Em tempos em que a opinião se torna a estrutura principal do pensamento dominante, qualquer um fica à vontade para afirmar qualquer bobagem sobre assuntos que desconhece.

“A educação é, também, onde decidimos se amamos nossas crianças o bastante para não expulsá-las de nosso mundo e abandoná-las aos seus próprios recursos, e tampouco arrancar de suas mãos a oportunidade de empreender alguma coisa nova e imprevista para nós, preparando-as em vez disso com antecedência para a tarefa de renovar um mundo em comum”
(Hannah Arendt, “A crise na educação”)

1.

Em diálogo com uma carta de professores e críticos literários contra o critério de seleção de obras literárias do vestibular da Universidade de São Paulo, Maria Arminda do Nascimento Arruda, Aluísio Cotrim Segurado e Gustavo F. de Campos Monaco, membros do conselho curador da Fuvest, publicaram num jornal impresso o artigo “A Fuvest e a marginalidade das escritoras”. De lá para cá, a pobreza de seus argumentos – bem detalhada por Paulo Franchetti em texto divulgado no site A Terra é Redonda – abriu a porteira para outros artigos que lhe seguiram, tão carentes quanto de reflexão sobre o assunto.
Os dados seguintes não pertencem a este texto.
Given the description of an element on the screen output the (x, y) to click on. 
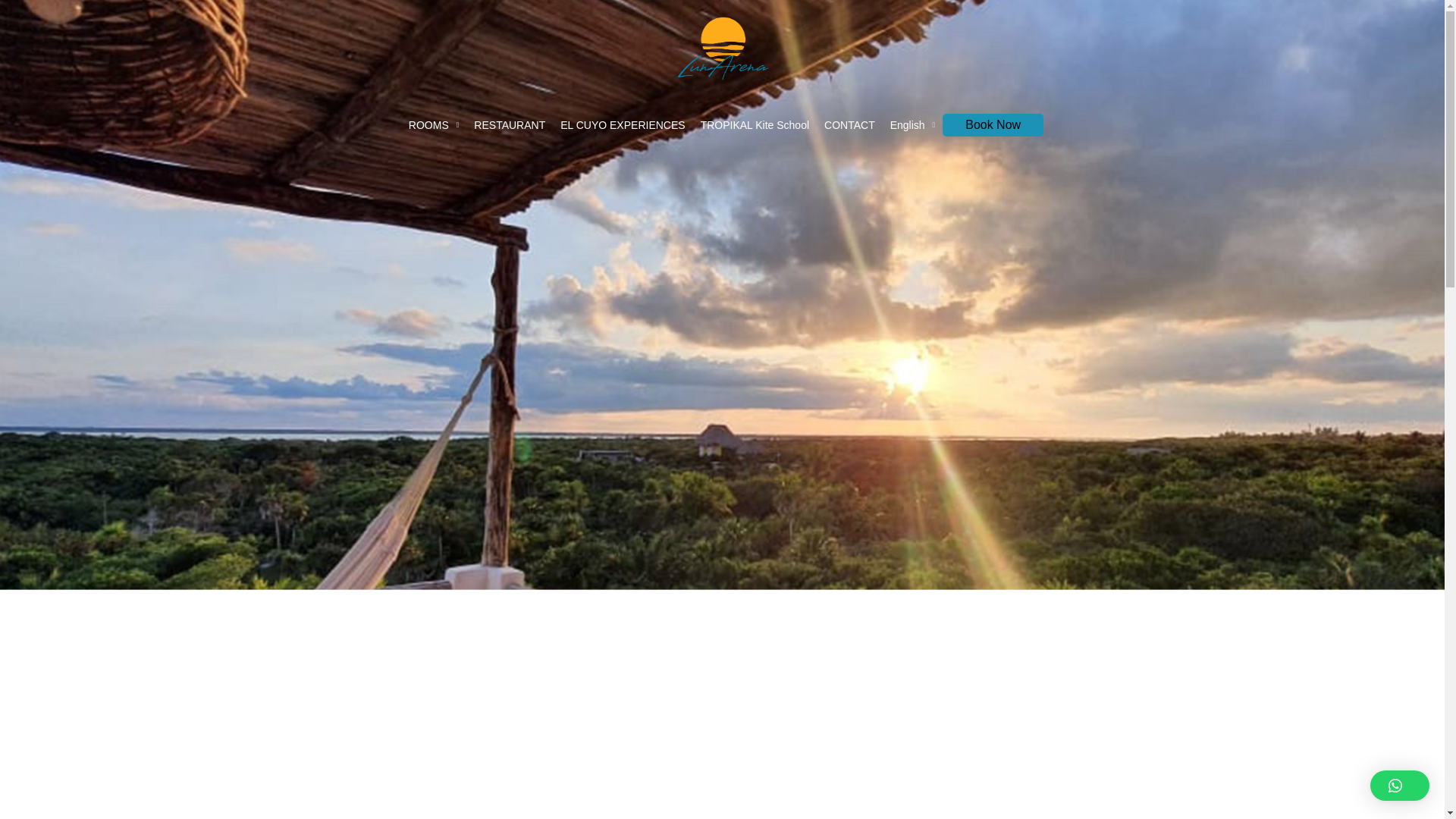
ROOMS (433, 124)
CONTACT (849, 124)
RESTAURANT (509, 124)
Book Now (992, 124)
EL CUYO EXPERIENCES (623, 124)
English (912, 124)
TROPIKAL Kite School (754, 124)
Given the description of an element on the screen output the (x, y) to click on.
Os três burocratas da USP rejeitaram a compreensão de que seu critério de escolha das obras exigidas no vestibular de 2026 a 2029 enfraqueceu o lugar da literatura. Contra essa crítica, alegaram que outras questões da prova recorrem a livros ficcionais que não são obrigatórios. Essa declaração ignora o papel formativo da literatura, o funcionamento de seu ensino em sala de aula, reafirmando o caráter instrumental que lhe destinam.

A resolução de uma questão de história envolvendo algum trecho de uma narrativa de Clarice Lispector, por exemplo, prescinde do conhecimento da obra na qual ele se insere e do conjunto da produção da escritora. O vestibulando prende-se somente ao excerto escolhido. Nenhum professor ministrará aulas sobre diferentes obras, movido somente pela possibilidade de que elas estarão, quem sabe, presentes como ilustração em alguma questão da prova. A tendência entre os jovens de lerem apenas o que é obrigatório converge para os métodos de preparação para o vestibular, baseados numa pedagogia instrumental.
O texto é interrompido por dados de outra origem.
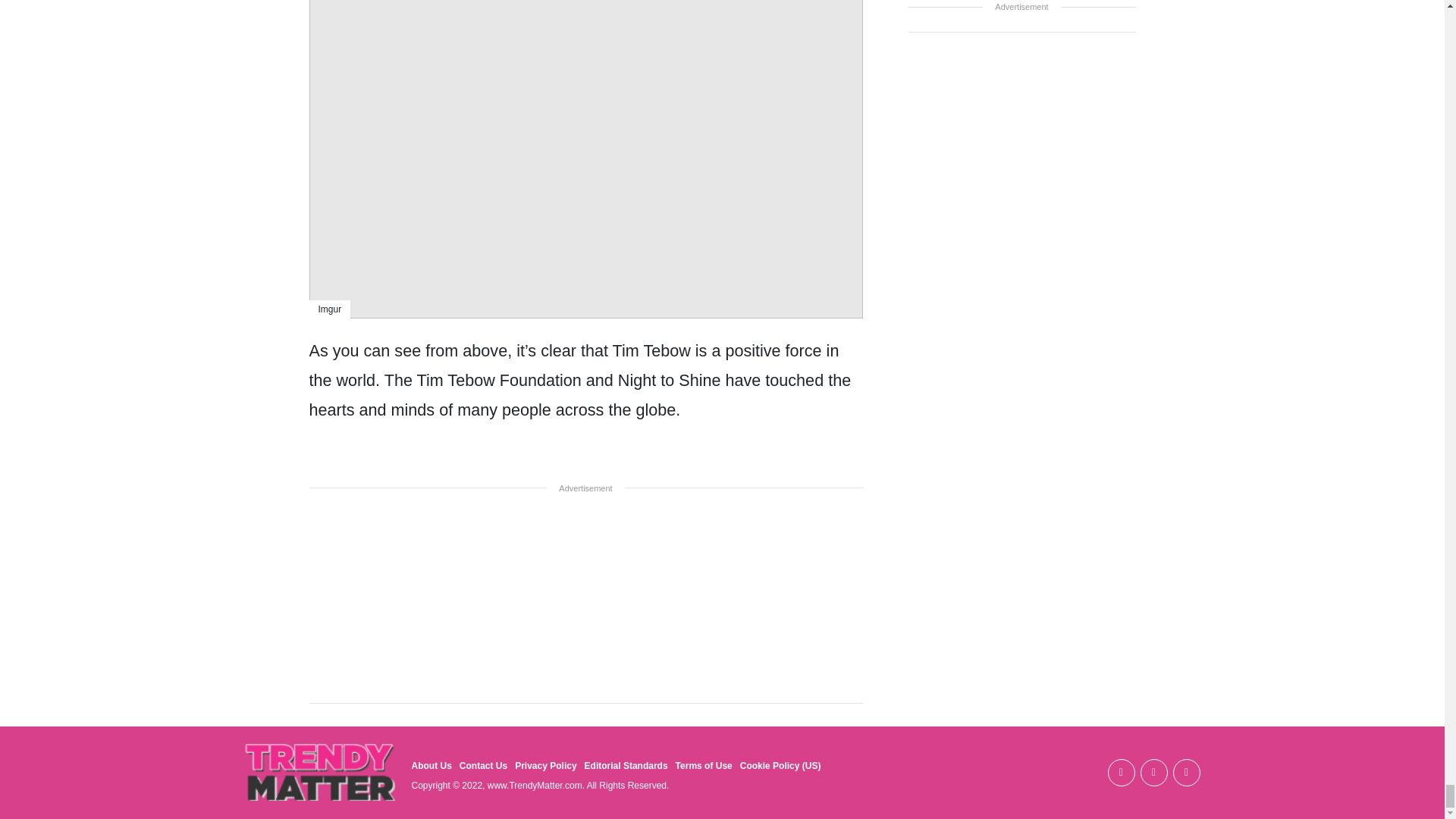
Contact Us (483, 765)
Terms of Use (703, 765)
Editorial Standards (626, 765)
Privacy Policy (545, 765)
About Us (430, 765)
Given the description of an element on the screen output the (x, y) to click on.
A composição do material didático do ensino médio continuará demandando principalmente a leitura da lista de livros obrigatórios. Além disso, despertar o gosto pelas artes não se faz só por imposição, mas por meio de um trabalho pedagógico organizado por docentes bem preparados e remunerados, e tempo disponível para a preparação das aulas, longe das apostilas voltadas para o vestibular. Infelizmente, o sistema de ensino brasileiro está longe disso, principalmente onde é mais necessário, nas escolas públicas.

Os membros do conselho da Fuvest asseguram em seu texto que, ao elegerem um critério extraliterário de seleção dos livros, seu compromisso foi induzir o ensino médio a absorver “pesquisas mais avançadas”. Se assim foi, arrombaram uma porta aberta, já que, independentemente dessa ação e antes dela, a pesquisa seja de obras consagradas, ou daquelas de caráter feminista, antirracista, LGBTQIAPN+ e indígena já estava presente nas universidades públicas e nas aulas do ensino médio.

A afirmação de Arruda, Segurado e Monaco segundo a qual a participação em sua lista de livros “confere prestígio aos autores, às casas editoriais e é componente da construção do cânone literário” transparece mais que um desejo de onipotência. Demonstra a crença de que sua orientação ao mercado editorial possui a capacidade de construir novos cânones, numa confusão entre estes e os catálogos das editoras.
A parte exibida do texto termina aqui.